== READING TEXT ==

Brexit Plus Plus

My regular readers will know that I am not a fan of the invented word coined for the UK’s decision to leave the European Union. If you are based in the UK it is impossible to go more than an hour or two without hearing the ghastly word. A new, ugly vocabulary has sprung up to describe the type of relationship we might have with the EU in future and to disparage particularly those, like me, that would like to keep all our options open until we know more about what we are doing to ourselves. Our expensively educated leaders are adept at word invention. Just yesterday we had the British Chief Diplomat’s “Whingerama” which I take to mean “a collective expression of concern about the election of an unknown quantity to the most powerful position in the world”.

For me, it was another unwelcome development when the President elect of the United States started to compare his campaign to the apparent success of the forgotten people of England in putting the finger up to their governing class. Of course, being American (are we sure?), P(e)oTUS is compelled to add a double plus rating to his election win. It is rumoured that our very own Nigel Farage (Brexiteer-in-Chief) is advising the Donald.

The rallying cries of recent political campaigns have trumpeted change even, perversely, when the vision is conservative and reactionary.

===

Transcribe the part of the Brexit reading text that starts at "For me, it was" and ends after "advising the Donald.".

== SUPPLIED RECORDS ==

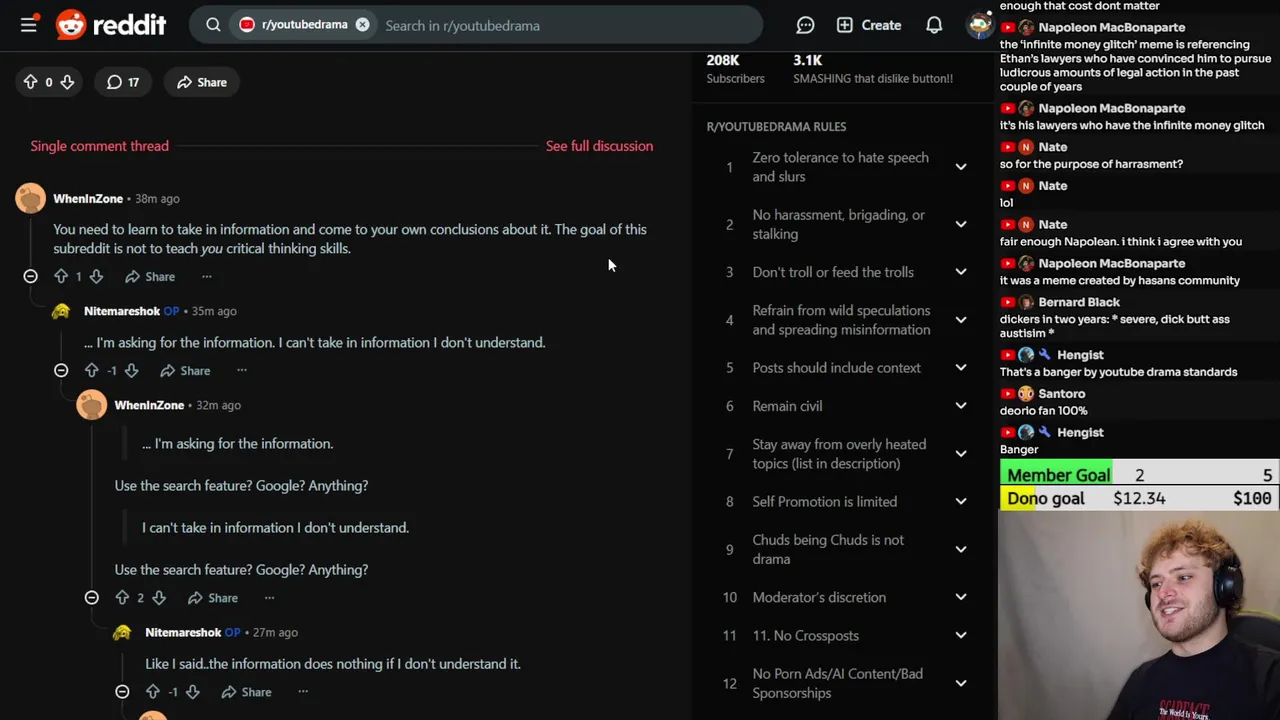The height and width of the screenshot is (720, 1280).
Task: Upvote WhenInZone's top comment
Action: 61,276
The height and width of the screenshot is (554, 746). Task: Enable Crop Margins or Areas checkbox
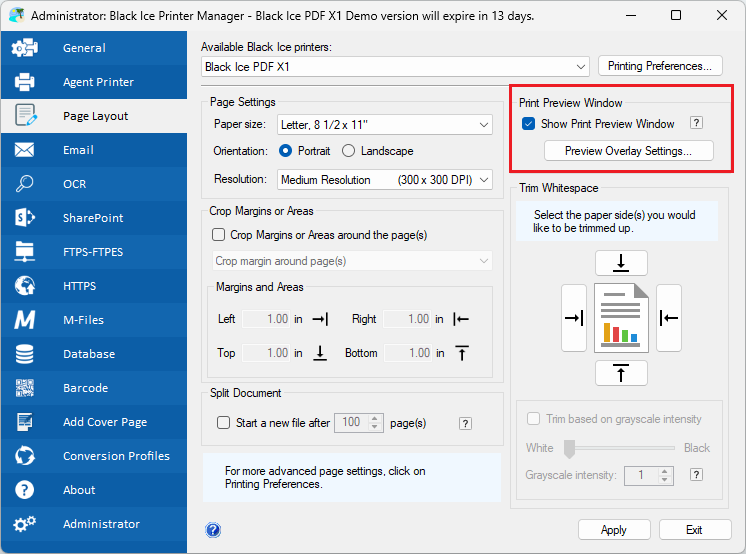pos(220,235)
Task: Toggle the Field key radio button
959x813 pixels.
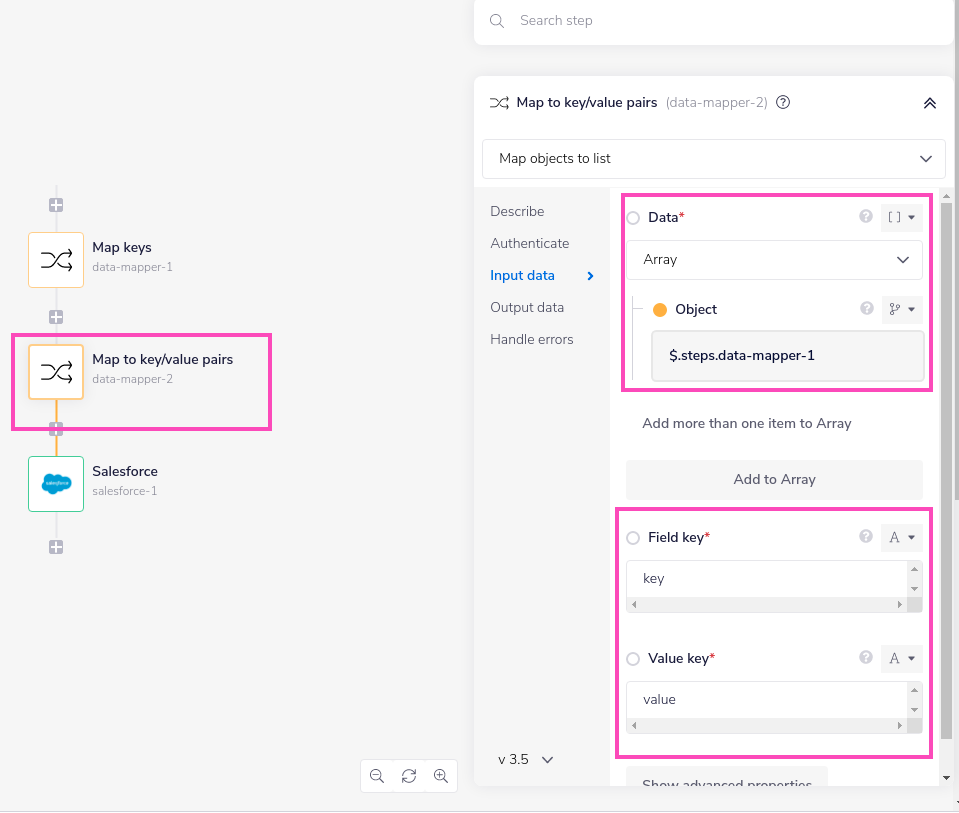Action: point(633,538)
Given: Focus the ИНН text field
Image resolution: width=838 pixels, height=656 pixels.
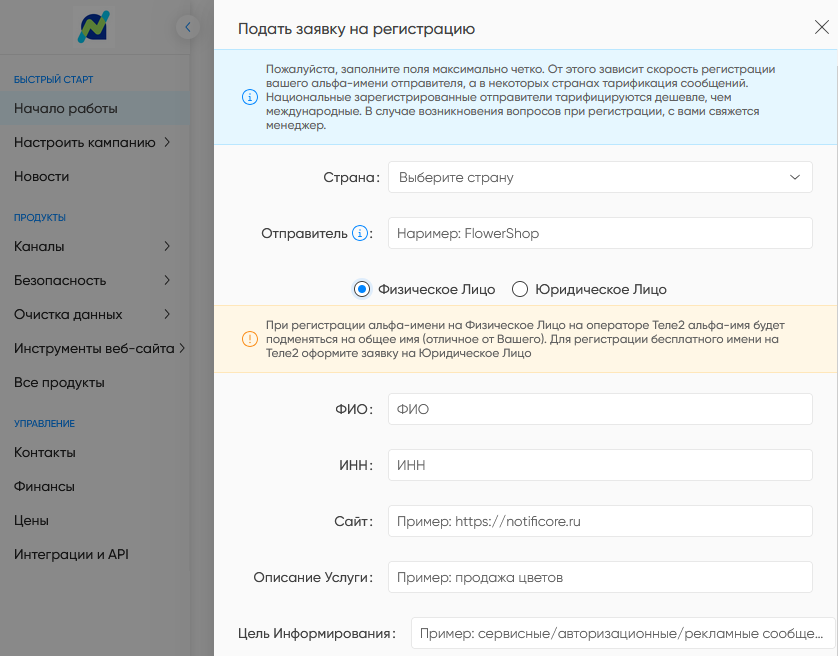Looking at the screenshot, I should click(x=600, y=465).
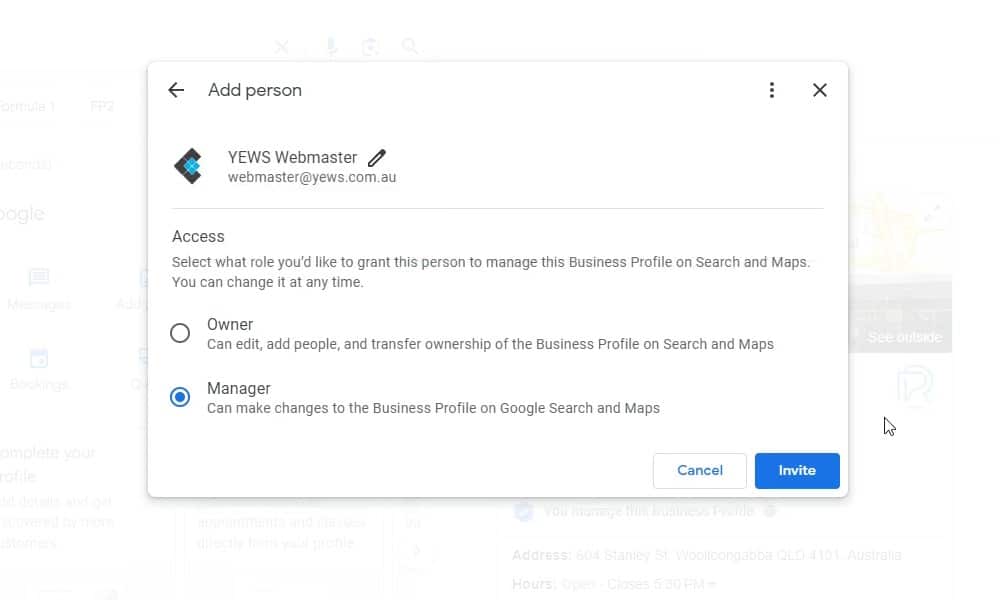Open the Messages icon in the profile panel
1000x600 pixels.
39,278
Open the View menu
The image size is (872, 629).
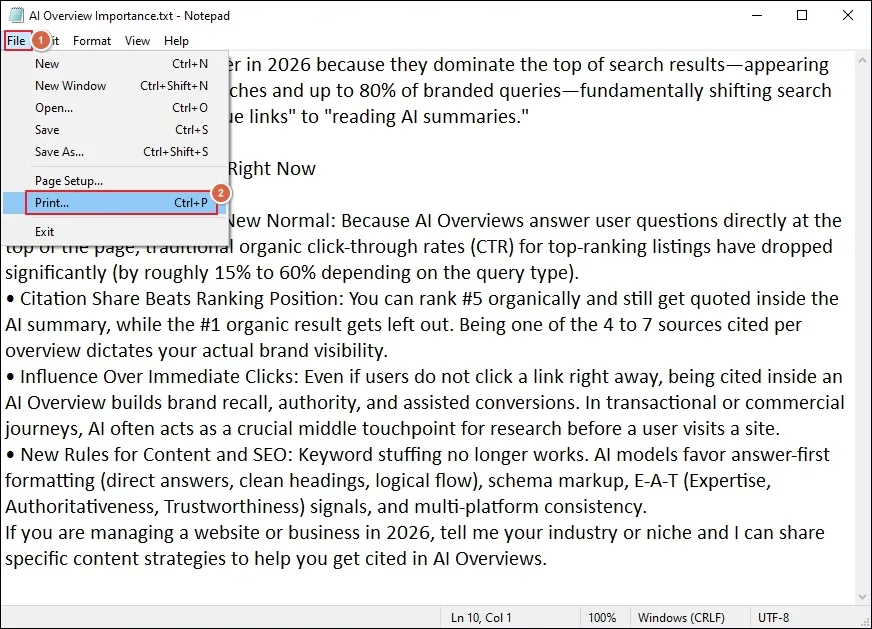click(137, 41)
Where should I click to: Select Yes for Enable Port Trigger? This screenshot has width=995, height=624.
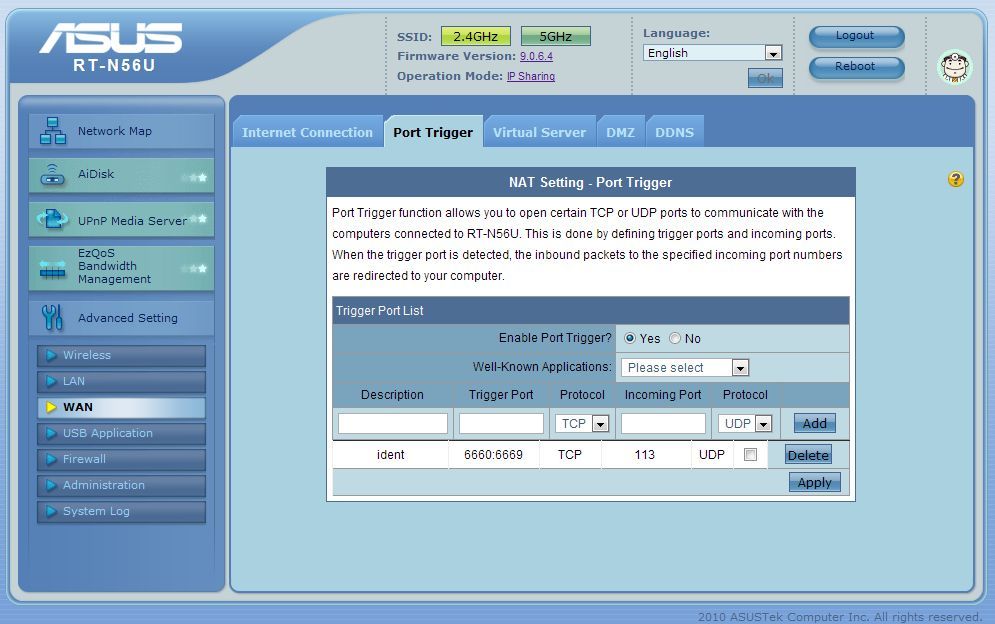pos(630,339)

===

- [SOLUTION TO THIS EXERCISE]:
For me, it was another unwelcome development when the President elect of the United States started to compare his campaign to the apparent success of the forgotten people of England in putting the finger up to their governing class. Of course, being American (are we sure?), P(e)oTUS is compelled to add a double plus rating to his election win. It is rumoured that our very own Nigel Farage (Brexiteer-in-Chief) is advising the Donald.